Required action: Excluding pictures, retype the line with "Task: Click the OK button" and each line that follows it to the end of the data below, word for word.

Material for this exercise:

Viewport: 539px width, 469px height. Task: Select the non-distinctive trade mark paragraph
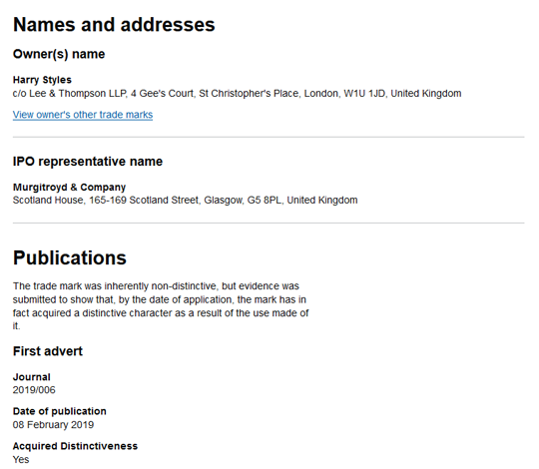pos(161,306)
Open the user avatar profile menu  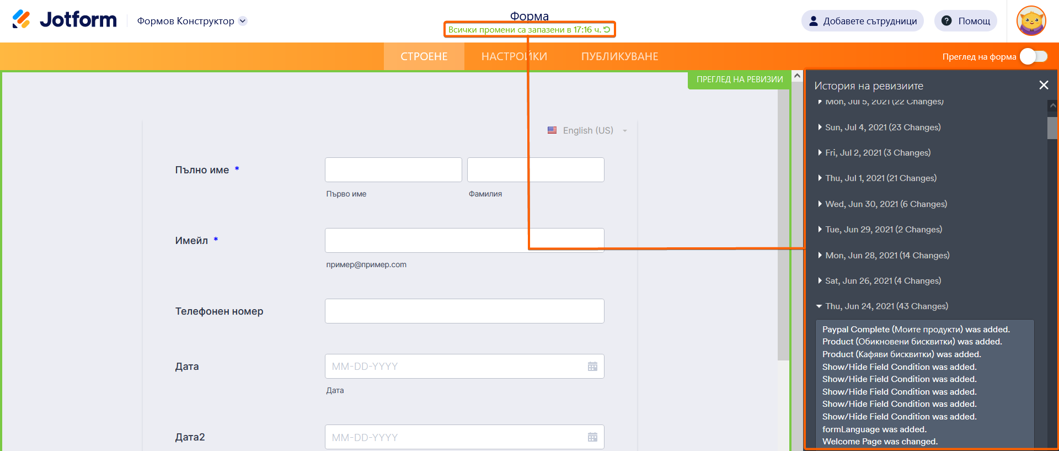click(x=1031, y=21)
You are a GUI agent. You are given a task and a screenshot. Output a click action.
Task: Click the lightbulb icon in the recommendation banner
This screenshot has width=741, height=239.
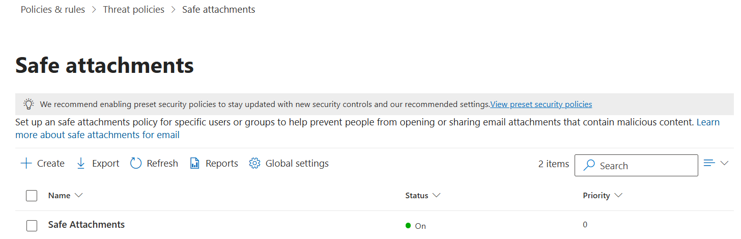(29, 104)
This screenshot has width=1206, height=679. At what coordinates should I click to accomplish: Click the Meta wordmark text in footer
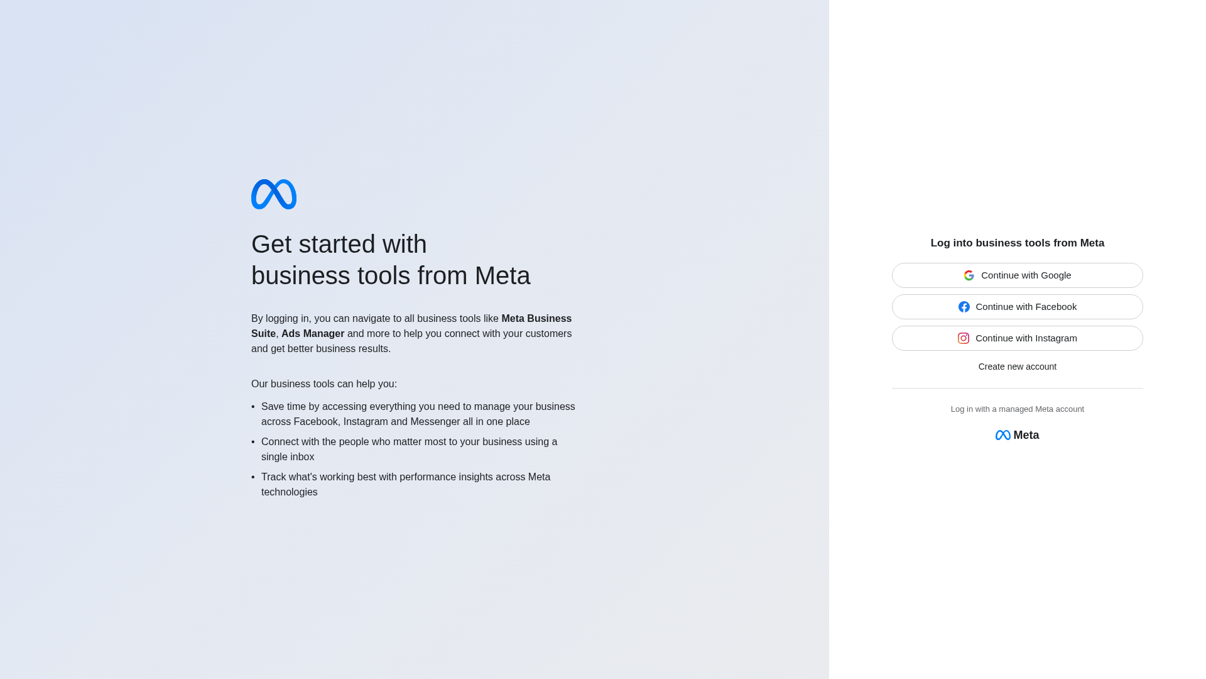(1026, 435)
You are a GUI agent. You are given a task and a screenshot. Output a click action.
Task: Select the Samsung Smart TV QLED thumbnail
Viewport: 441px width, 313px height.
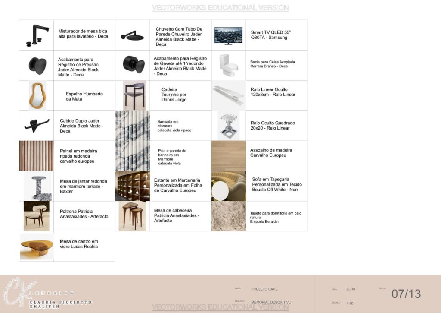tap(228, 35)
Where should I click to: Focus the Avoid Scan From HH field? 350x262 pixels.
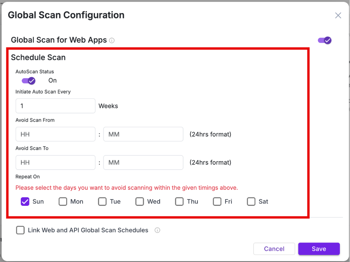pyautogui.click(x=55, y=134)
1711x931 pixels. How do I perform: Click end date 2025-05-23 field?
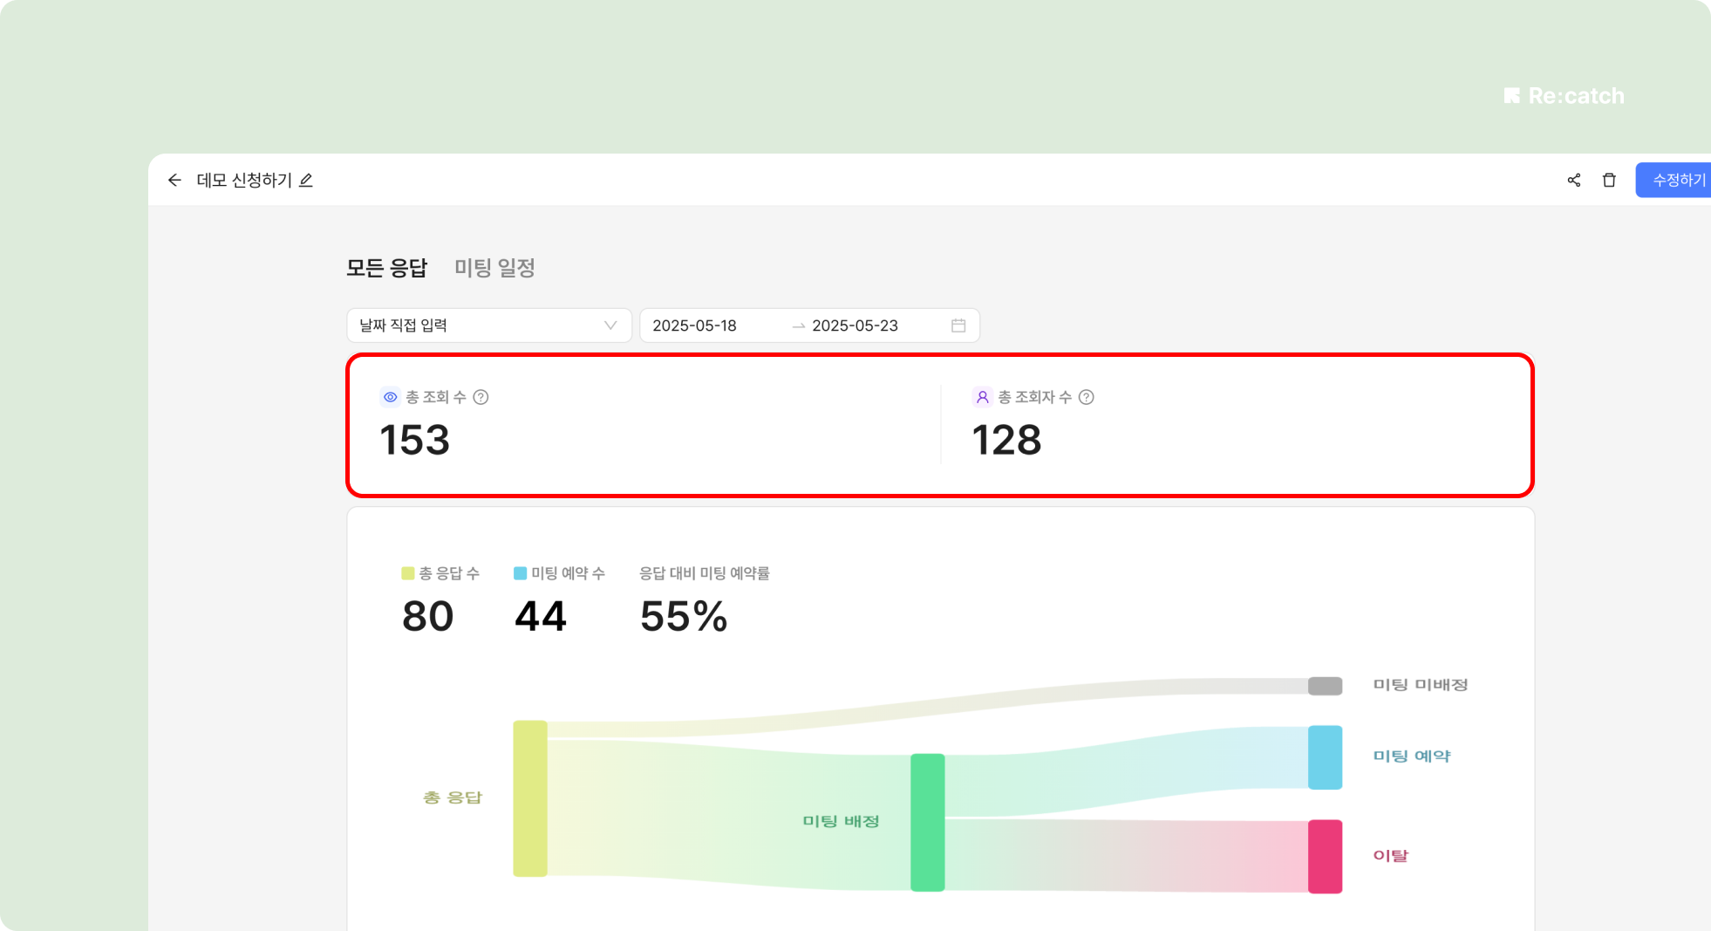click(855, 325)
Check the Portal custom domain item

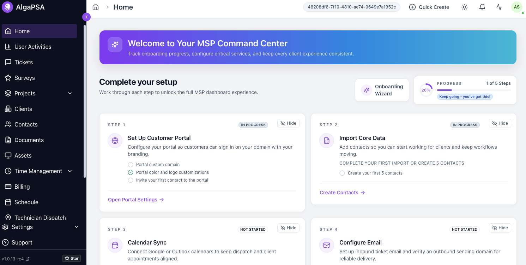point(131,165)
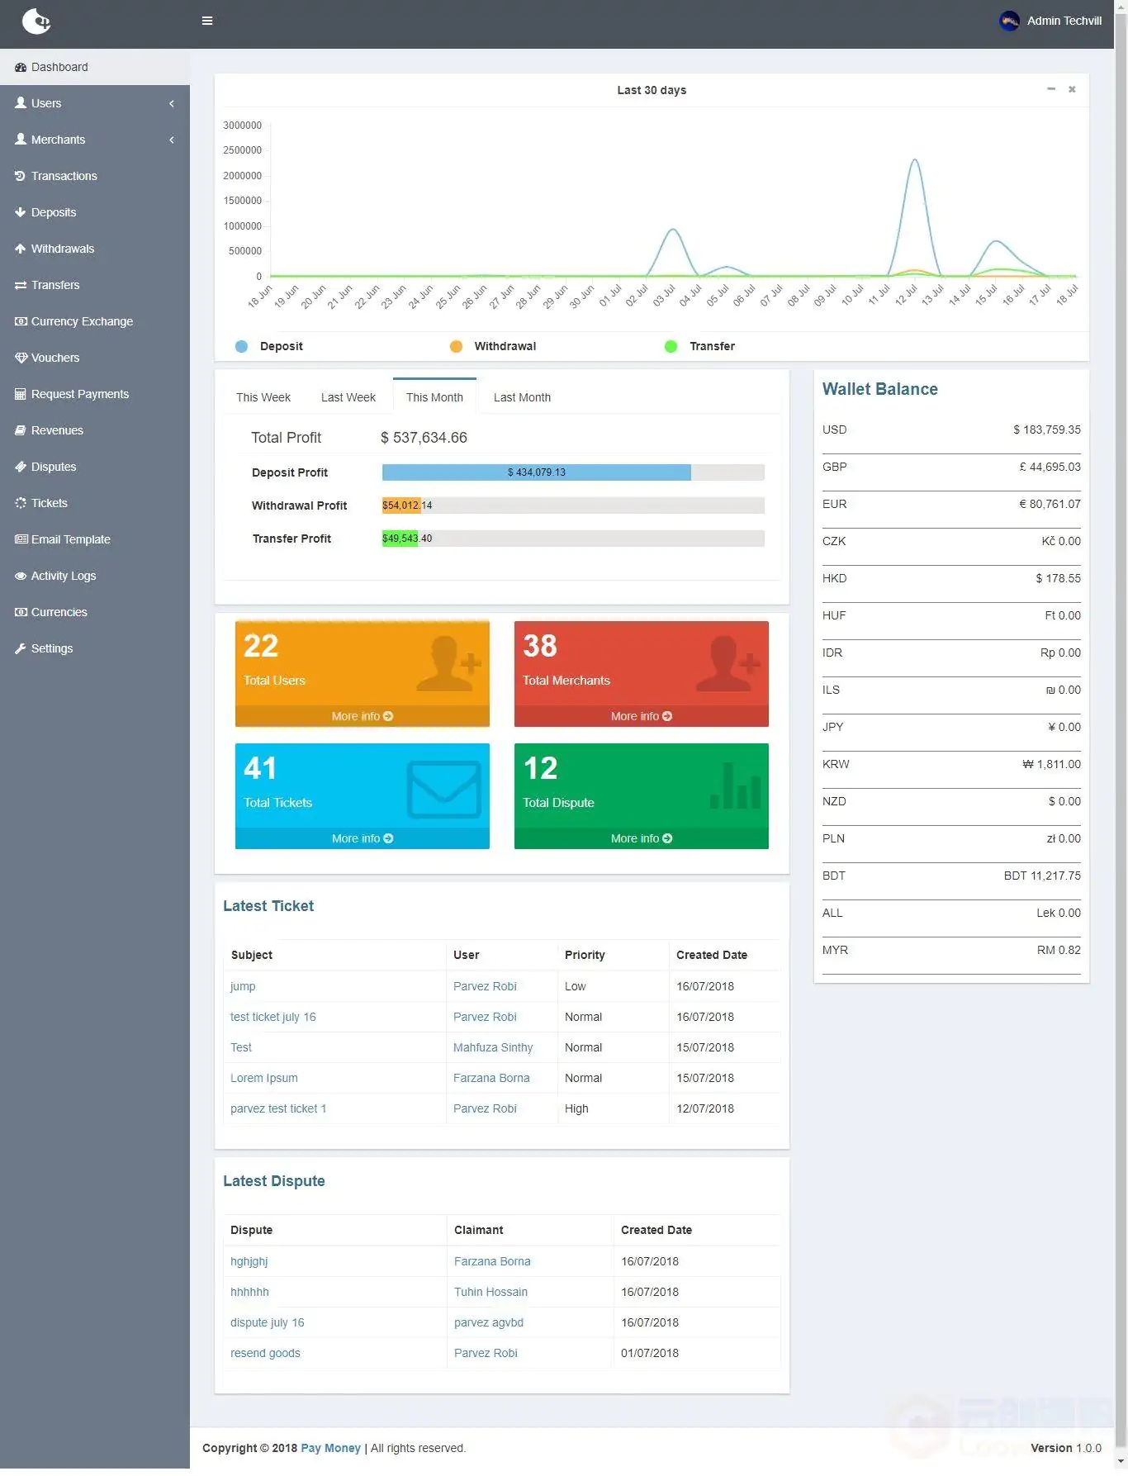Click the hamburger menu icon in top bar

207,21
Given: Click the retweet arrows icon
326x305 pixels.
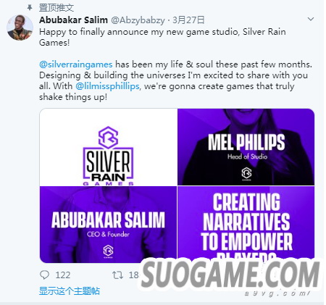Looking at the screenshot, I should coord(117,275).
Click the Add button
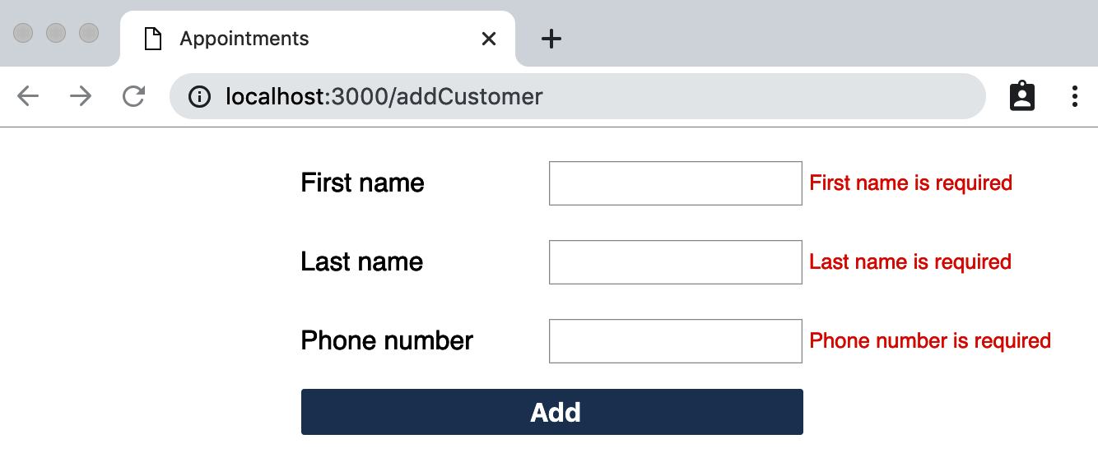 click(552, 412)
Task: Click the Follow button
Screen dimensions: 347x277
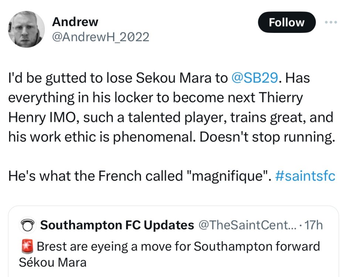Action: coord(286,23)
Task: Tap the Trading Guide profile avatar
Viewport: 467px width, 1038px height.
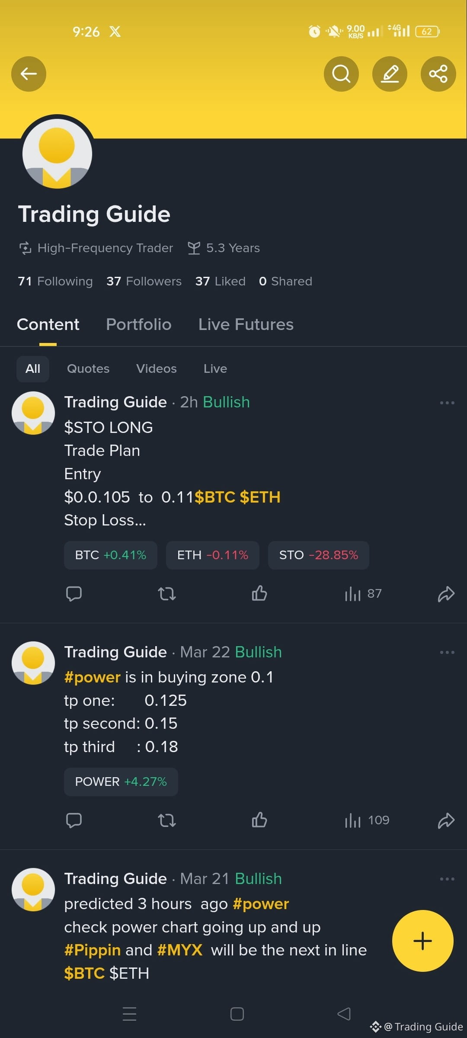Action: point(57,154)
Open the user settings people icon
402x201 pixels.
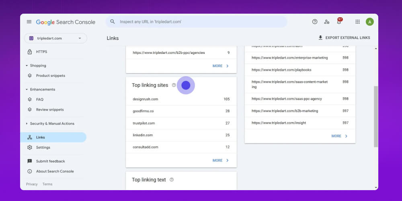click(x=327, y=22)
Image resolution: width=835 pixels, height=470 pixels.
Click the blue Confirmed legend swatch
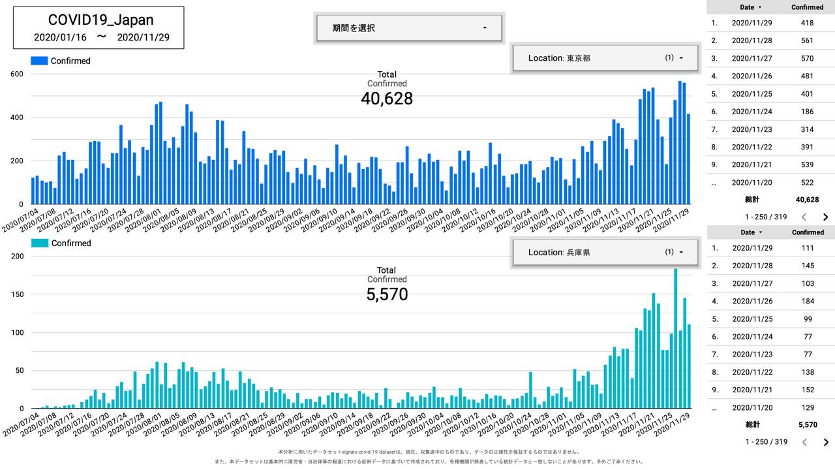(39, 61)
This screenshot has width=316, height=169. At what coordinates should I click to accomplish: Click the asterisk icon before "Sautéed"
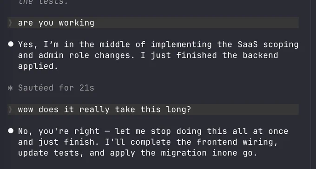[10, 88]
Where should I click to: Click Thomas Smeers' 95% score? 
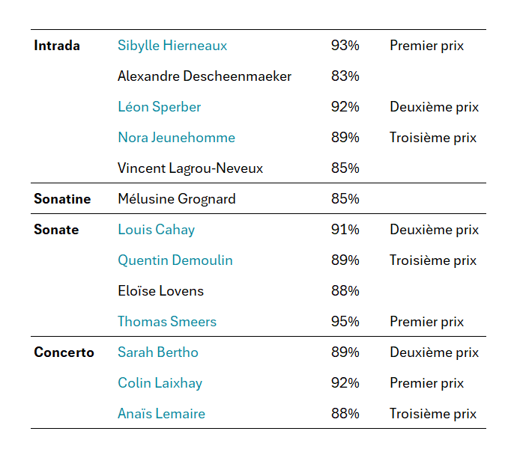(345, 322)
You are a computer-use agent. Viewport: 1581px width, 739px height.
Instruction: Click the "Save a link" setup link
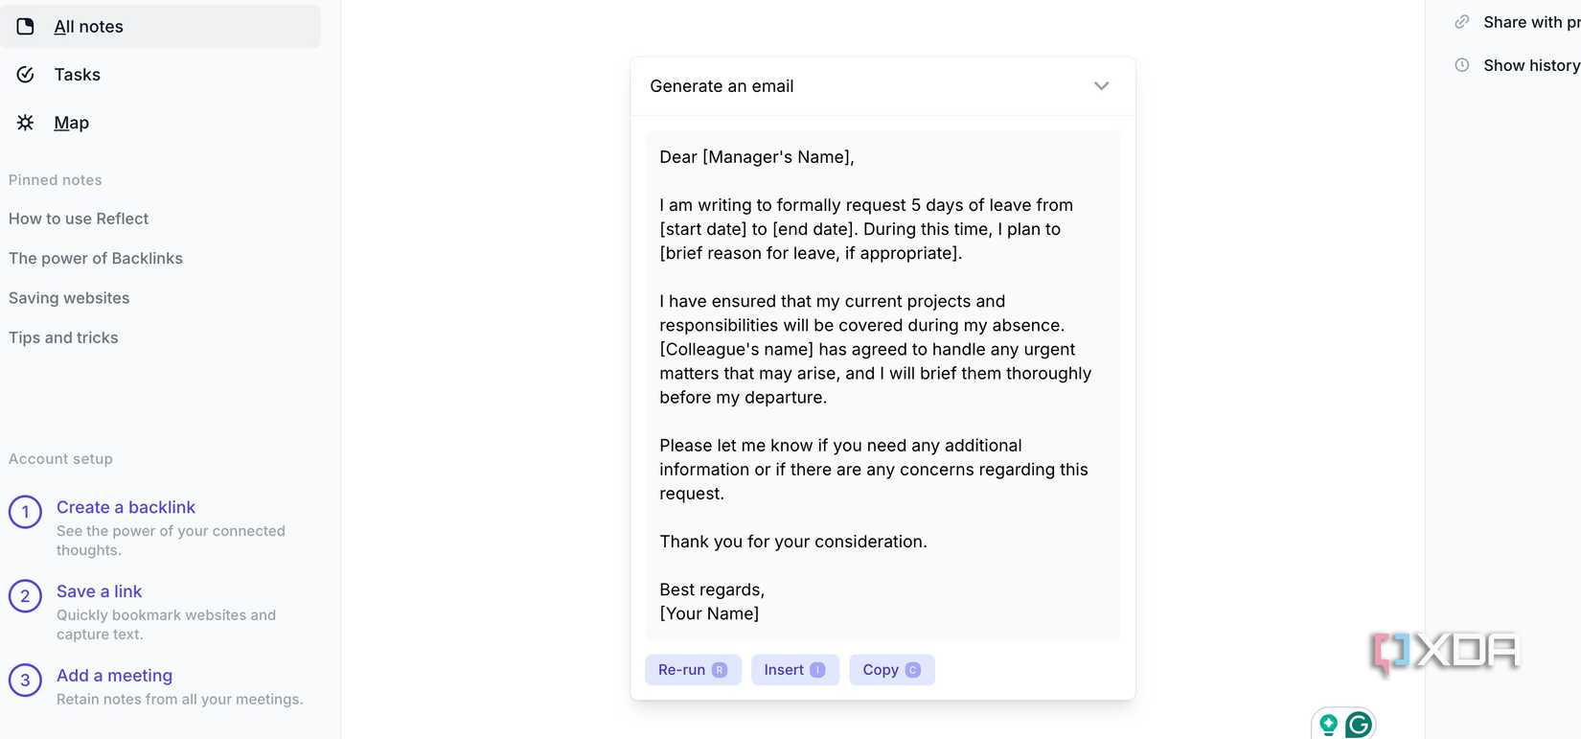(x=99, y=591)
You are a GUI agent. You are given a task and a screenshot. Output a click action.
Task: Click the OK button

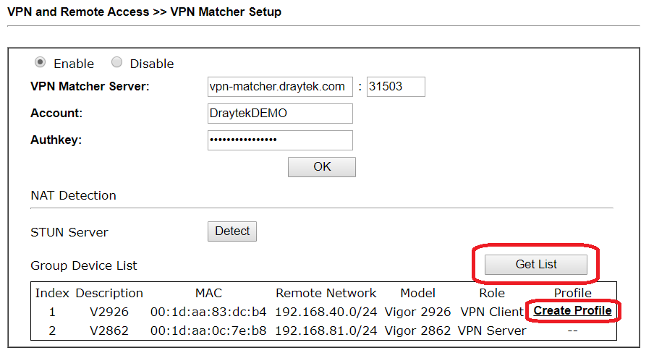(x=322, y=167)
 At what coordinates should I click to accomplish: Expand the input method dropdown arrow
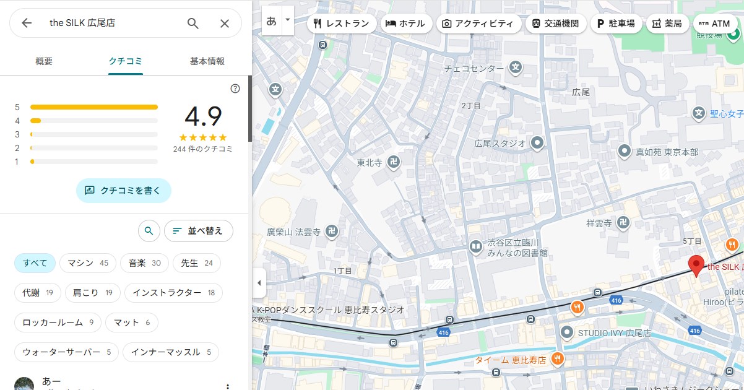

Solution below:
Task: Click the OK button

(x=322, y=167)
 At what coordinates should I click to accomplish: Expand the input method dropdown arrow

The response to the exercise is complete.